START Exercise material

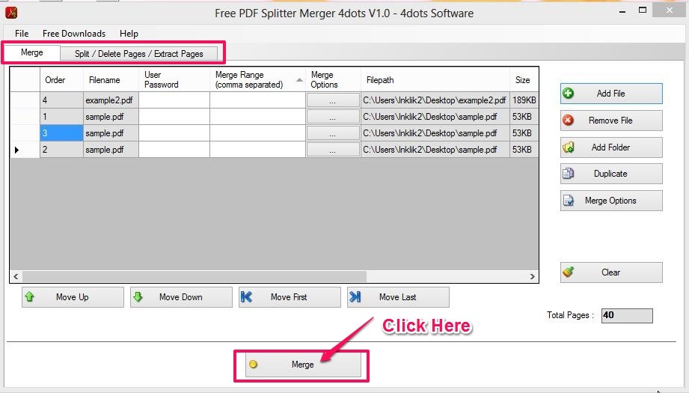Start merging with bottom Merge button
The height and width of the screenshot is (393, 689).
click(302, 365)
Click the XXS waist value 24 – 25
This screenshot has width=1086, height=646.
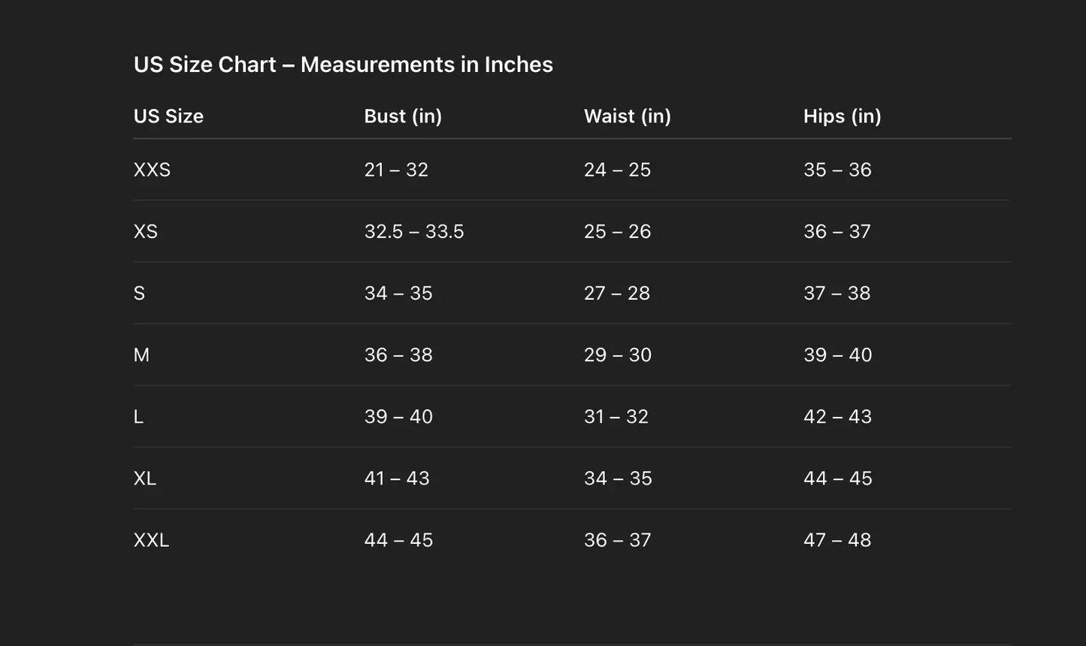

END Exercise material

_What needs to be done_:
Set down exactly, from the line that contains "Click the XXS waist value 24 – 25" through the last line of the data, each line as it stands, and leave the pictures out.

_Result of the exercise_:
Click the XXS waist value 24 – 25
This screenshot has width=1086, height=646.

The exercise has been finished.